RECORDS SHOWN:
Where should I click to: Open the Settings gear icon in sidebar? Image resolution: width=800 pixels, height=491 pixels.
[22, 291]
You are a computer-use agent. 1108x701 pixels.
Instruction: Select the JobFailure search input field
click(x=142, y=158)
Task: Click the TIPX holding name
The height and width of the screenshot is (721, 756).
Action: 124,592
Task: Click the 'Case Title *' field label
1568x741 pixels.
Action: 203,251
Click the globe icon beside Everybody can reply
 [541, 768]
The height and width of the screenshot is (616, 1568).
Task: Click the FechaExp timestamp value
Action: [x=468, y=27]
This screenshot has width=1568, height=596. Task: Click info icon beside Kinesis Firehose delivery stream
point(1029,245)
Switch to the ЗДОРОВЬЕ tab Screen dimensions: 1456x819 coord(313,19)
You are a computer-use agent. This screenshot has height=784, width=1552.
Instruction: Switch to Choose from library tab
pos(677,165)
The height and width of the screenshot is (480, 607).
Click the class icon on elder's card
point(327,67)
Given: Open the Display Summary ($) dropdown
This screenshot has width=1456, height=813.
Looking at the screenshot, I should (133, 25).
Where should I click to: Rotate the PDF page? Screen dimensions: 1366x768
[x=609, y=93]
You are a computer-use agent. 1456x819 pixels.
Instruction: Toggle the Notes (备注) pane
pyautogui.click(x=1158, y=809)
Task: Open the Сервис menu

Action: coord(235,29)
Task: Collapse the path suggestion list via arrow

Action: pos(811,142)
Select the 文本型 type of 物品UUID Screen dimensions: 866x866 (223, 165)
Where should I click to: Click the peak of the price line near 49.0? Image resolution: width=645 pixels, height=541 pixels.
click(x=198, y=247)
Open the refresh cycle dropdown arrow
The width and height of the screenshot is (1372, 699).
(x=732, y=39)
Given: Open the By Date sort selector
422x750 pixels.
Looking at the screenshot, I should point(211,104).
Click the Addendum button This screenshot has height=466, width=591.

GOAL: Starting at the first item and ending with the line that contains "click(x=142, y=158)", both included, rewrite the items as a two-column CSV with the headers instruction and action. Use one row per item, put each value in a single quoted field, and replace line breaks with spaces.

COMPLETED EXERCISE:
instruction,action
"Where should I click to: Open the Settings gear icon in sidebar? Image resolution: width=800 pixels, height=491 pixels.","[22, 291]"
"You are a computer-use agent. 1108x701 pixels. Instruction: Select the JobFailure search input field","click(x=142, y=158)"